LIBRA HOROSCOPE (from astrology.com): Your instincts for beauty are sharper than ever right now, so it’s the perfect time to redecorate or help someone else make their life a little sweeter. Reach out and see what happens.
How weird is it that I’m looking forward to a funeral? It officially kicks off at 2 p.m., but Rufus is coming in for a dress rehearsal at 9. Seems he needs to familiarize himself with the hall so he doesn’t become too excited and piddle on the red carpet during the service. He’s also supposed to do a howl-through of “Lovin’ You”. It’s all beyond kooky. I wonder if Whitman will be laughing or crying from his grave. The more immediate fascination is in how the funeral goers will react.
Seems Gabriel and I are taking a break today. I have to admit I’m sort of relieved. After being sex-starved for so long, the past week of bed-‘im-and-spread-‘em has me exhausted. Who knew it would be such a quick transition from feeling like a spinster to feeling like a ho?
I’m heading to Estelle’s after work. Pizza dinner and then we’re going to plan a makeover for Gretel’s half of the kids’ room as a birthday present. She’s going to be four. I haven’t done anything with my apartment in the past seven years. (There are so many sad things arising from the last three sentences. I will not go there.)

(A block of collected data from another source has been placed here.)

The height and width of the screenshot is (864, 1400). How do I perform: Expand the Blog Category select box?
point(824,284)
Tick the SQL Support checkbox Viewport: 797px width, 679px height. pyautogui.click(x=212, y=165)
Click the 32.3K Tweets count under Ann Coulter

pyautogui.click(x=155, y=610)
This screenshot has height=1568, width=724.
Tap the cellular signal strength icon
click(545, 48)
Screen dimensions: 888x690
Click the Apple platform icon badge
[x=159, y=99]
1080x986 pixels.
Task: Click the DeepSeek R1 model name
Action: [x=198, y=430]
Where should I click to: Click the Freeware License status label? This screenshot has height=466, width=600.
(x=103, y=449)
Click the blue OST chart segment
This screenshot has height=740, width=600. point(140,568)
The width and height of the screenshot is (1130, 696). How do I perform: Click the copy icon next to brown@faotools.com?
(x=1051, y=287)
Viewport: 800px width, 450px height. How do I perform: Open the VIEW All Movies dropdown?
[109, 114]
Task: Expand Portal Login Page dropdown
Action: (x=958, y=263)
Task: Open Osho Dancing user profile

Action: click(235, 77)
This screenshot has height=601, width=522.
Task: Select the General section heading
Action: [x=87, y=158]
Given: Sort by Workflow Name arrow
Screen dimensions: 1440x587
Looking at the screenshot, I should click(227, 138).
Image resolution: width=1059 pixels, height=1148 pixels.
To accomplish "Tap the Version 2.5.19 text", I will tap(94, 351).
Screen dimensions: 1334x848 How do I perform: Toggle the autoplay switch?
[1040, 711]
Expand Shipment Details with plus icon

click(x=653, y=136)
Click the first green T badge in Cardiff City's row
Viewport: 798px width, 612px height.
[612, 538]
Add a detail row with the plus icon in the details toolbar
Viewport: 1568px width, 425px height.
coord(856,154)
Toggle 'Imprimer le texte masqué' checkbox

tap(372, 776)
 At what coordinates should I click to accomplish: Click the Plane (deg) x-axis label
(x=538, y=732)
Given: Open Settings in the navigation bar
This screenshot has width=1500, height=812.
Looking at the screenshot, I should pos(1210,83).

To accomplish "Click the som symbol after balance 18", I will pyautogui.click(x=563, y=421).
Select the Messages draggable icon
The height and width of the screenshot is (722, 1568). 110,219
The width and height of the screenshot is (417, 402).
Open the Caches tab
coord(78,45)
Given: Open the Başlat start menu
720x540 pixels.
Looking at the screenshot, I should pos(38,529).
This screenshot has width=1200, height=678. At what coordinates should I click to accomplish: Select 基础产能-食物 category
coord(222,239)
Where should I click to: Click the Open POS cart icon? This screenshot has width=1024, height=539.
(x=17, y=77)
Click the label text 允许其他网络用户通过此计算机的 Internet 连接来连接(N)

I think Estelle is in cahoots with Mom. For years, Mom’s been telling me I have an eye; I just don’t use it. (Compliment, followed by insult. Classic Mom.) Now that I’m in between “real” jobs, the family is steering me into interior design. I just don’t think I can make a career out of looking at swatches. I don’t want to learn thirty-seven words for red. And making laundry rooms more luxurious than my entire living space would be painful. Nonetheless, Estelle has dreamed up the first design challenge: redo Gretel’s half of the room, but without any pink. Something tells me I’m going to have a very unhappy little client.
KEN’S JOURNAL (via BlackBerry):
4 EFFIN’ HRS OF LOOKING @ CONDOS YESTERDAY. BRUTAL. ½ A MIL GETS YOU A SHITHOLE RIGHT ON THE BAD PART OF HASTINGS. “A VIBRANT AREA,” THE AGENT SAID OF ONE SPOT. I’M GUESSING SHE MEANS THE GRAFFITI CHANGES WEEKLY.
I’M THINKING I MIGHT HAVE TO MOVE INTO MY LOCKER IN MINI STORAGE.
MARTY HAD THE NERVE TO BRING UP THE “VALUE” CARD IN SUGGESTING WE LOOK @ SOME LISTINGS IN SURREY & LANGLEY. I FLIPPED OUT, MAN. HE GOT A BIG FREAKIN’ GRIN ON HIS FACE. THE BASTARD WAS TOYIN’ W/ME WHEN I’M THIS CLOSE TO HAVING A BREAKDOWN. WHAT’S IT SAY ABOUT ME THAT MY BEST FRIEND IS SUCH AN ASS?
HE’S LINING UP SOME SHOWINGS AROUND MAIN AND NEAR COMMERCIAL. YEAH, I LIKE THOSE PLACES WELL ENUF WHEN I WANT TO TAKE A TRIP OUT OF DOWNTOWN, BUT LIVE THERE? WHY DO I FEEL LIKE THERE’S A SPOONFUL OF DIRT IN MY MOUTH?
“I GOT TASTE, MAN.”
MARTY SNORTED IN RESPONSE.
YEAH, I’LL START SHOPPING FOR A NEW BFF RIGHT AFTER I FIND A HOME.